Rate Limiting ‐ Caddy - zedeus/nitter GitHub Wiki
Mitigating Unauthorized Web Scraping Bot Traffic
The current design of Nitter, along with its methodology for accessing the Twitter service, necessitates heightened vigilance on the part of instance operators to manage unwarranted access by web scraping bots. This guide is intended to provide operators with essential information to effectively mitigate unauthorized web scraping bot traffic.
Prerequisites
Before proceeding with the rate-limiting setup, ensure that you have:
- A functional Nitter installation.
- Caddy as your web server, with an installation of the custom module RussellLuo/caddy-ext/ratelimit. You can refer to the Caddy docs or its docker docs for instructions.
- In this guide, we will add rate-limiting rules to the server block as outlined in Caddy Configuration.
Rate Limiting Configuration
Caddyfile
nitter.example.com {
@notstatic {
not path /css/* /js/* /fonts/* /browserconfig.xml /android-chrome* /favicon* /logo* /lp.svg /robots.txt /safari* /site.webmanifest /pic/*
}
rate_limit @notstatic {remote.ip} 2r/s 60000 500
rate_limit @notstatic {remote.ip} 30r/m 300000 500
reverse_proxy localhost:8080 {
transport http {compression off}
}
header {
Strict-Transport-Security "max-age=63072000"

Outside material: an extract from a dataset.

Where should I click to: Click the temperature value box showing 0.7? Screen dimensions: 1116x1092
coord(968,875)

Referrer-Policy no-referrer
X-Permitted-Cross-Domain-Policies none
X-Content-Type-Options nosniff
Permissions-Policy "Permissions-Policy: accelerometer=(), ambient-light-sensor=(), autoplay=(self), battery=(), camera=(), cross-origin-isolated=(), display-capture=(), document-domain=(), encrypted-media=(), execution-while-not-rendered=(), execution-while-out-of-viewport=(), fullscreen=(self), geolocation=(), gyroscope=(), keyboard-map=(), magnetometer=(), microphone=(), midi=(), navigation-override=(), payment=(), picture-in-picture=(self), publickey-credentials-get=(), screen-wake-lock=(), sync-xhr=(), usb=(), web-share=(), xr-spatial-tracking=()"

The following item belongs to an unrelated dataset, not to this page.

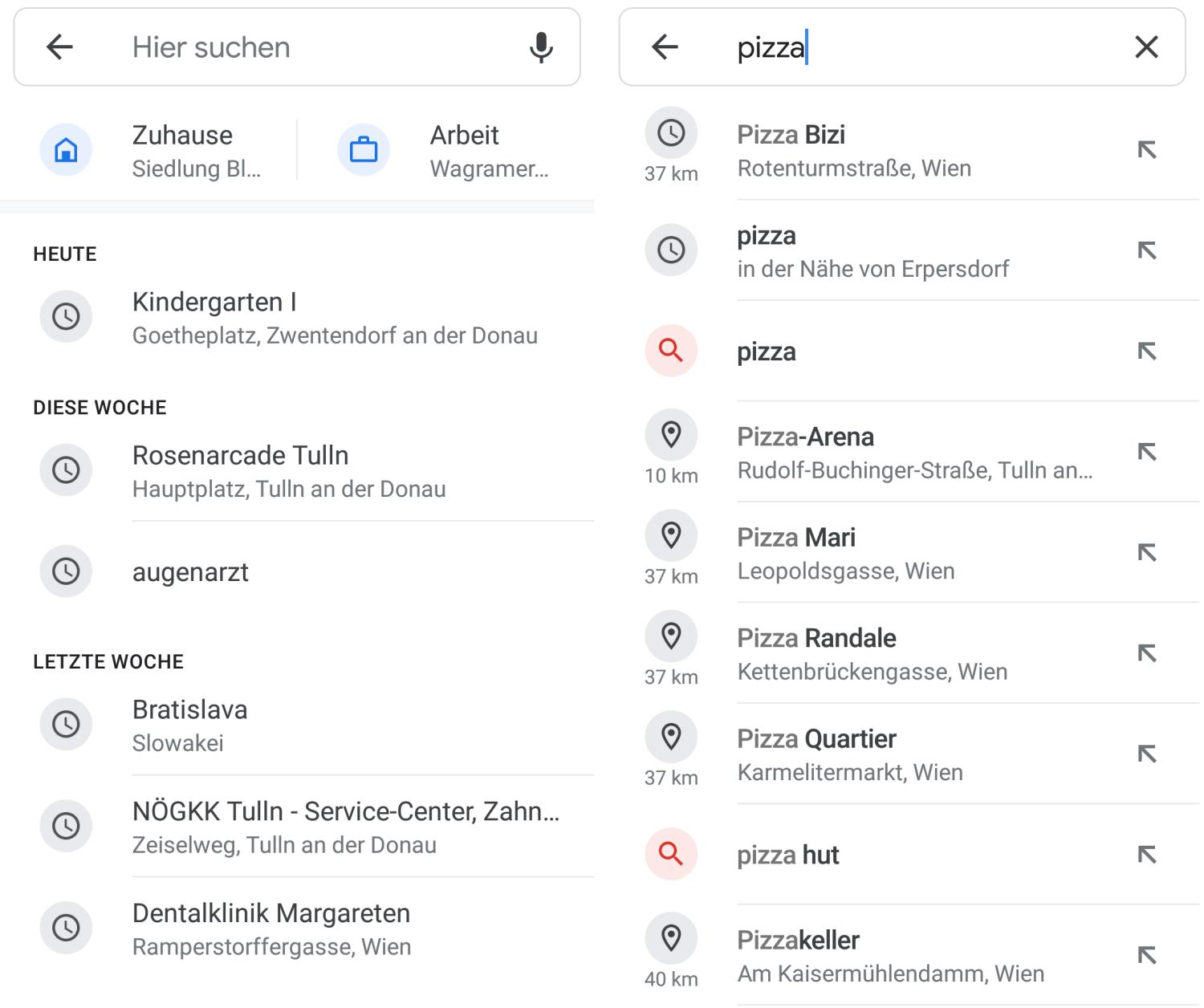Select Pizza Quartier at Karmelitermarkt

header Content-Security-Policy "default-src 'none'; script-src 'self' 'unsafe-inline'; img-src 'self'; style-src 'self' 'unsafe-inline'; font-src 'self'; object-src 'none'; media-src 'self' blob:; worker-src 'self' blob:; base-uri 'self'; form-action 'self'; frame-ancestors 'self'; connect-src 'self' https://*.twimg.com; manifest-src 'self'"
}
# Optional: discard logs completely
log {
output discard
}
}
The @notstatic
named matcher ensure that normal usage, such as serving images, videos, and site data, does not trigger rate limiting.
The rate_limit
directives limits users to 2 request per second and 30 requests per minute, a natural browsing rate for the site.
Over this, you need to setup fail2ban to persist the bans. Follow https://muetsch.io/how-to-integrate-caddy-with-fail2ban.html and the Fail2Ban instructions under https://github.com/zedeus/nitter/wiki/Rate-Limiting-%E2%80%90-Nginx#fail2ban to do so. (Do note you need logs enabled for fail2ban)
Alternative module
You may also use the module mholt/caddy-ratelimit to manage unwarranted access.